Listing for locating described items
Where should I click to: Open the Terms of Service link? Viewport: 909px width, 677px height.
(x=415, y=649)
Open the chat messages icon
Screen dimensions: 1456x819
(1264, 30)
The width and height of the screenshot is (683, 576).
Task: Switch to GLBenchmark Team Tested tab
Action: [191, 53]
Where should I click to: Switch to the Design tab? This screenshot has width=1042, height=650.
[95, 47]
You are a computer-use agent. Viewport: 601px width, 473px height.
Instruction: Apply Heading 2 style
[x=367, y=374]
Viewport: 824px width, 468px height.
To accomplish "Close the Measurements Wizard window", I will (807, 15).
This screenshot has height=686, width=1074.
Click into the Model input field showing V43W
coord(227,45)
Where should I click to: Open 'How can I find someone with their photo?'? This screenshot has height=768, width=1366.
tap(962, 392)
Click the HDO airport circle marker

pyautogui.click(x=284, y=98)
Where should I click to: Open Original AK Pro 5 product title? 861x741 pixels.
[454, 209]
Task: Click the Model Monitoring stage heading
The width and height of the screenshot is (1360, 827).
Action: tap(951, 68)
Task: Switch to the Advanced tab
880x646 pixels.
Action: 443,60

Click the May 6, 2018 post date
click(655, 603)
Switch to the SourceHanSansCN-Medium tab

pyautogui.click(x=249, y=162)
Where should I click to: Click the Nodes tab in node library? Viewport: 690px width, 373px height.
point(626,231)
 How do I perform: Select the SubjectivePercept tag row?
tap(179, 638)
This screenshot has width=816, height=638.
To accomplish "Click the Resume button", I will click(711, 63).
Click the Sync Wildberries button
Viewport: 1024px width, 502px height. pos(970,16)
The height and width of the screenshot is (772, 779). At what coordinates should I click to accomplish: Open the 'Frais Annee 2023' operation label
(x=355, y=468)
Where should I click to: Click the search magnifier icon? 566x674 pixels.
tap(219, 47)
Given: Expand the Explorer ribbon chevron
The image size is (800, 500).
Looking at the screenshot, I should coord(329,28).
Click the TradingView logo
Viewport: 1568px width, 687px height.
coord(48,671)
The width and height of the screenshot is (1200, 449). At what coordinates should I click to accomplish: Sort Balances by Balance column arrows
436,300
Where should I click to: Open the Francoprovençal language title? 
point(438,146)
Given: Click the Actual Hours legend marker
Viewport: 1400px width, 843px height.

- Exercise prompt -
Put the lines of the listing into a Markdown table with the columns Row and Line, starting at the first line of the listing and ending at the line that contains "Action: [191, 53]". Leave out any blank lines.

- Solution to this problem -
| Row | Line |
|---|---|
| 1 | Where should I click to: Open the Terms of Service link? Viewport: 909px width, 677px height. |
| 2 | (x=415, y=649) |
| 3 | Open the chat messages icon |
| 4 | Screen dimensions: 1456x819 |
| 5 | (1264, 30) |
| 6 | The width and height of the screenshot is (683, 576). |
| 7 | Task: Switch to GLBenchmark Team Tested tab |
| 8 | Action: [191, 53] |